Entrepreneurs across the globe are constantly coming up with new ideas, businesses, and inventions that can help both them and their communities. In emerging markets new businesses are particularly important as they provide needed services, create jobs, and add to the local economy.  The creation of viable businesses should be encouraged, but due to a lack of credit and collateral it is often these businesses that find it the hardest to get off the ground.  Banks in emerging markets are wary of giving out loans that could be considered risky, which can slow down businesses and consequently economic growth in a region. 

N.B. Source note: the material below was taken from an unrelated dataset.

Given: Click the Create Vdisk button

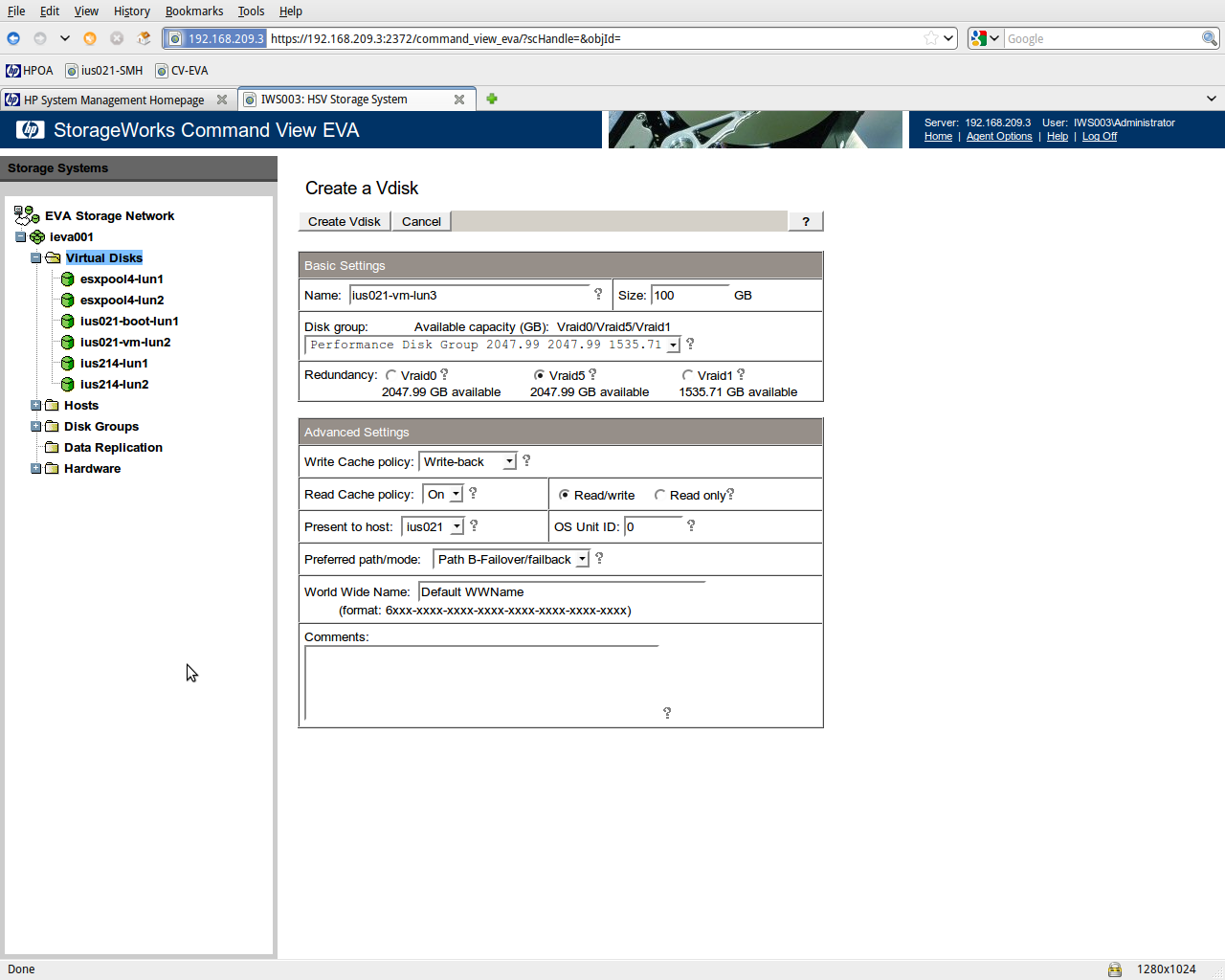Looking at the screenshot, I should (x=344, y=221).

The US Agency for International Development (USAID) recognizes this problem, and their Development Credit Authority (DCA) helps fill this financing gap in emerging markets by taking on some of the banks’ risk and by partially guaranteeing loans for borrowers.  Since its creation in 1999, DCA has made $3.1 billion dollars of credit available to borrowers across 71 countries, and has only seen a 1.85% default rate on these guaranteed loans.  Many borrowers who banks previously classified as unqualified for a loan have gone on to get larger loans without USAID’s guarantee, and seeing the success of USAID guaranteed borrowers and industries makes banks more likely to make similar loans to those not partnered with USAID.

To identify those in need of loans and the reasons that borrowers may be apprehensive about requesting loans, USAID DCA conducts research in the regions they work in. But, as with many other industries, face-to-face surveys can be slow and costly, so DCA recently partnered with GeoPoll to conduct surveys through text message in Nigeria. Over two days in May 2014, the DCA worked with GeoPoll to administer more than 750 mobile phone surveys across 15 targeted states in Nigeria to ask agriculture- related businesses about access to finance. Participants were screened to identify those who worked in agriculture and had the authority to take out a loan for their work, which allowed DCA to gather information from a very specific group of respondents.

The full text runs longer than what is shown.